ACTIVITY>
Your task is to copy the stretch of lines in the records below that begins with the line containing "Click the Configuration gear icon in sidebar" and ends with the line containing "You are a computer-use agent. 1463x823", exactly as written, with nothing added.

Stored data
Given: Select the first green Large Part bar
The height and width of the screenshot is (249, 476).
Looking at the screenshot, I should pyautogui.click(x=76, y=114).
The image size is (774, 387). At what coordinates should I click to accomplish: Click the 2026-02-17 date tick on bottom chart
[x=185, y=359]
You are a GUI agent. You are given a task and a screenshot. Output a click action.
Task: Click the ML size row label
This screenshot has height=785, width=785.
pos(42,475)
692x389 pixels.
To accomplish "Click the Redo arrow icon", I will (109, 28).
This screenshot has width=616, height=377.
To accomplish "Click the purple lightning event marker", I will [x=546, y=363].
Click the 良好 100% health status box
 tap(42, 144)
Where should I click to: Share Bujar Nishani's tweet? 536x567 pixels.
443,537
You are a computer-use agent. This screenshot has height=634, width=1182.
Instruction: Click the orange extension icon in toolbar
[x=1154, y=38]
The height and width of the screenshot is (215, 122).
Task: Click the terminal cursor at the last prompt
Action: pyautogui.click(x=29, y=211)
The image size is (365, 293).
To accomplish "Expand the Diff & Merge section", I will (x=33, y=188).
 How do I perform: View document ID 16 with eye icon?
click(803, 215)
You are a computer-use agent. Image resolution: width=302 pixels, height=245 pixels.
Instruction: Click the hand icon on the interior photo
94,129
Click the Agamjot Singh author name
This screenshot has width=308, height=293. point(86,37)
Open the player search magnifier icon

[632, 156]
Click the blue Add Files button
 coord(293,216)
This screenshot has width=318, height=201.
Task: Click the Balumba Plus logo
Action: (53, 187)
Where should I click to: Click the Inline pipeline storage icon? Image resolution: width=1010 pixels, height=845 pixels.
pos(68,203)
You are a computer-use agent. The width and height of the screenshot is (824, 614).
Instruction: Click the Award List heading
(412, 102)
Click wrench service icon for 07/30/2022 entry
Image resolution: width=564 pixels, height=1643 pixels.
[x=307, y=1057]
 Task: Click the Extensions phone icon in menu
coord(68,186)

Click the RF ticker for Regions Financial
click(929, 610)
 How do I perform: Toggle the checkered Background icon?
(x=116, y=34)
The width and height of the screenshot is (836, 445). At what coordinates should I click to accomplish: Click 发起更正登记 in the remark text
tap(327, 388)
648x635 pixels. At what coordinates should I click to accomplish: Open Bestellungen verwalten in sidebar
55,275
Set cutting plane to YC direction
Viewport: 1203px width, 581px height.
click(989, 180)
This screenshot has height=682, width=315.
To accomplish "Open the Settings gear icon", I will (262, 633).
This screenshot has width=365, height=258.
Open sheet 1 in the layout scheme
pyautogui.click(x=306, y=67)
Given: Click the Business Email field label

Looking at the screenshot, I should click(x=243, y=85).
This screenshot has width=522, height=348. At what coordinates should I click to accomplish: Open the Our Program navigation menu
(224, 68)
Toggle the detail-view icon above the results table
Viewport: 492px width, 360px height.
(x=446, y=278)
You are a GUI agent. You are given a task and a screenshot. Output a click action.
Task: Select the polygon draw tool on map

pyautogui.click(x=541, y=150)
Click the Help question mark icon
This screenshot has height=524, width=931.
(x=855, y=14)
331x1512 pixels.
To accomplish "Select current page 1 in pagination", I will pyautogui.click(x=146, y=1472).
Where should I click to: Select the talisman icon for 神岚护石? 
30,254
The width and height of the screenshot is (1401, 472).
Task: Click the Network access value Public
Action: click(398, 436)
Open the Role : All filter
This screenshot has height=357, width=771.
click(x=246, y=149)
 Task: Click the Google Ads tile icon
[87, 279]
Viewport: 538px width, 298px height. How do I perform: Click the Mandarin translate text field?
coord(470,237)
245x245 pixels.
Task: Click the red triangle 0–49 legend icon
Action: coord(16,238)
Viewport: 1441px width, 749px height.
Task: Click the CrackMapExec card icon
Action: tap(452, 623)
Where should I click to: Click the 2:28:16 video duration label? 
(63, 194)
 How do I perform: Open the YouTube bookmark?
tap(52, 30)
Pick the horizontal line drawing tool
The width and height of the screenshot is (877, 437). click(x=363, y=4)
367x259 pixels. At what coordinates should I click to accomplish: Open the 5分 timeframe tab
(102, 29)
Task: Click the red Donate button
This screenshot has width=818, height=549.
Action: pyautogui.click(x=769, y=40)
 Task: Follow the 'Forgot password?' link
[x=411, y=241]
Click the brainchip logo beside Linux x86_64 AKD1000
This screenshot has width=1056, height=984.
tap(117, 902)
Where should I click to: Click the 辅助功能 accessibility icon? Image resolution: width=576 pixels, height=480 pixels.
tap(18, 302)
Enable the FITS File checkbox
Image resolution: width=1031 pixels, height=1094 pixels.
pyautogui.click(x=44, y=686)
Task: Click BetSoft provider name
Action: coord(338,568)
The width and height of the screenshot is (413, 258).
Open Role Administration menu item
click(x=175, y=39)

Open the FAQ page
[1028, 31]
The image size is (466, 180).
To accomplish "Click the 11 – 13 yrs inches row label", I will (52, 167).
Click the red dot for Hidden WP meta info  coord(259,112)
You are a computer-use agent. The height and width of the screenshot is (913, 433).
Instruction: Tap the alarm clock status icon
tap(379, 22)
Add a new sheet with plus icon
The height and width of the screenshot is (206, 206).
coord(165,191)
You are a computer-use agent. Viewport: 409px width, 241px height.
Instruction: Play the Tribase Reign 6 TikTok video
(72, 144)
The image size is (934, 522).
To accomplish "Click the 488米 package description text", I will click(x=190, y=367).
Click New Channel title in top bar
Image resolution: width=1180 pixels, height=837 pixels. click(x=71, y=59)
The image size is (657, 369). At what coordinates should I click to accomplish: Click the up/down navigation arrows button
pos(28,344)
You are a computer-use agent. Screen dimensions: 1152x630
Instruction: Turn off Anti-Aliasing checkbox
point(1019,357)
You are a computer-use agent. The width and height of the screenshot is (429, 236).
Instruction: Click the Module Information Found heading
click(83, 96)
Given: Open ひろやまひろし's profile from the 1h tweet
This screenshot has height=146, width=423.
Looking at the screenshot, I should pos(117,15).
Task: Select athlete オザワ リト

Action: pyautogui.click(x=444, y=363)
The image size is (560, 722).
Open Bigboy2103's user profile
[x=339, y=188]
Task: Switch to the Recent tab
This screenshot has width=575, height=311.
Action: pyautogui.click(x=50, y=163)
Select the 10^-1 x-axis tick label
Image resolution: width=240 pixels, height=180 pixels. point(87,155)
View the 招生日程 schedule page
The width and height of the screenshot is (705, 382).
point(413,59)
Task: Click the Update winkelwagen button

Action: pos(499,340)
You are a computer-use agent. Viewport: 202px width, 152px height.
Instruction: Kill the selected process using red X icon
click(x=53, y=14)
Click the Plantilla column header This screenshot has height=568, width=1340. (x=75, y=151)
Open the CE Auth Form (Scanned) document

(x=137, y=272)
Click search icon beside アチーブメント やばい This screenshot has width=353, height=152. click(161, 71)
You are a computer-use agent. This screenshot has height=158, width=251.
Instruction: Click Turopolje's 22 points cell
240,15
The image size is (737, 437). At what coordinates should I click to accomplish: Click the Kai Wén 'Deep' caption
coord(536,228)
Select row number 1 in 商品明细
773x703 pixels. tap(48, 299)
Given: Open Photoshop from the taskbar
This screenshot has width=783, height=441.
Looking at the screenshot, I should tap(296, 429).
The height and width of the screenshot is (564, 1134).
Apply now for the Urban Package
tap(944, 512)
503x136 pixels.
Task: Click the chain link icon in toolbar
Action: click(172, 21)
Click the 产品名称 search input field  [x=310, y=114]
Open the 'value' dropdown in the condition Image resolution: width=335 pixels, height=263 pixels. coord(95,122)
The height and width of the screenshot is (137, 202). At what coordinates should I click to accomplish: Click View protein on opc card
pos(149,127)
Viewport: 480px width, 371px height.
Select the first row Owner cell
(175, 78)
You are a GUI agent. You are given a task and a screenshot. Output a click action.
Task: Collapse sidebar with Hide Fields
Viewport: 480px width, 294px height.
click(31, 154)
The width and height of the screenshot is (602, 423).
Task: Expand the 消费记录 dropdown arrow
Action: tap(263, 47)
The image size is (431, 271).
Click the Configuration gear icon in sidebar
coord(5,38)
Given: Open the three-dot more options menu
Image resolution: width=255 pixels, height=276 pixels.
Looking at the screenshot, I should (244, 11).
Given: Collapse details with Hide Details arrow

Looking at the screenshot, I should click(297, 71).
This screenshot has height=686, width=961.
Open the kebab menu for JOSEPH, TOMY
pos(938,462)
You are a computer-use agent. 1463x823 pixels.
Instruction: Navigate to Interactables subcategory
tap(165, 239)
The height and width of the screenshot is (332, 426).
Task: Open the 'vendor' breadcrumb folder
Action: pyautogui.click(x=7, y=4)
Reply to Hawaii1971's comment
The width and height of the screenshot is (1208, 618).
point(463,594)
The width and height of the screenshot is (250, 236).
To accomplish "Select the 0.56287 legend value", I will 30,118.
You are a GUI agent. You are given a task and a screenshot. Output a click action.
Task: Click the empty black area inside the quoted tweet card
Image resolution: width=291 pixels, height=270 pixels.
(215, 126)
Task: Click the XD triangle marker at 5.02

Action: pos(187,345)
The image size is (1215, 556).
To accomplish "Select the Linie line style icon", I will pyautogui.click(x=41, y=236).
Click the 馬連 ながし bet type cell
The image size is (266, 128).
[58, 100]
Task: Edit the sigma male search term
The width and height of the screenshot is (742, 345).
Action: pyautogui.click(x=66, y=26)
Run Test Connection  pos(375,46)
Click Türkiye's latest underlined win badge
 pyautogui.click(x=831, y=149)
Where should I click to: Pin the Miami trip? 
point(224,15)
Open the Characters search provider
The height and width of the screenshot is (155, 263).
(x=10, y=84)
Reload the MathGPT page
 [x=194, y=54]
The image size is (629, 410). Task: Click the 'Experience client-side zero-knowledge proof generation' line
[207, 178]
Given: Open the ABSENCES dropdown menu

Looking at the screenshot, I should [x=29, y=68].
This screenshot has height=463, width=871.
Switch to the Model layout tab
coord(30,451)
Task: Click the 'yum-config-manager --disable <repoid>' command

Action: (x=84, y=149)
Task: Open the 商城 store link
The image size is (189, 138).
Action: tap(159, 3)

SOLUTION FOR THIS EXERCISE>
Click the Configuration gear icon in sidebar
coord(5,38)
Given: Open the three-dot more options menu
Image resolution: width=255 pixels, height=276 pixels.
Looking at the screenshot, I should (244, 11).
Given: Collapse details with Hide Details arrow

Looking at the screenshot, I should click(297, 71).
This screenshot has height=686, width=961.
Open the kebab menu for JOSEPH, TOMY
pos(938,462)
You are a computer-use agent. 1463x823 pixels.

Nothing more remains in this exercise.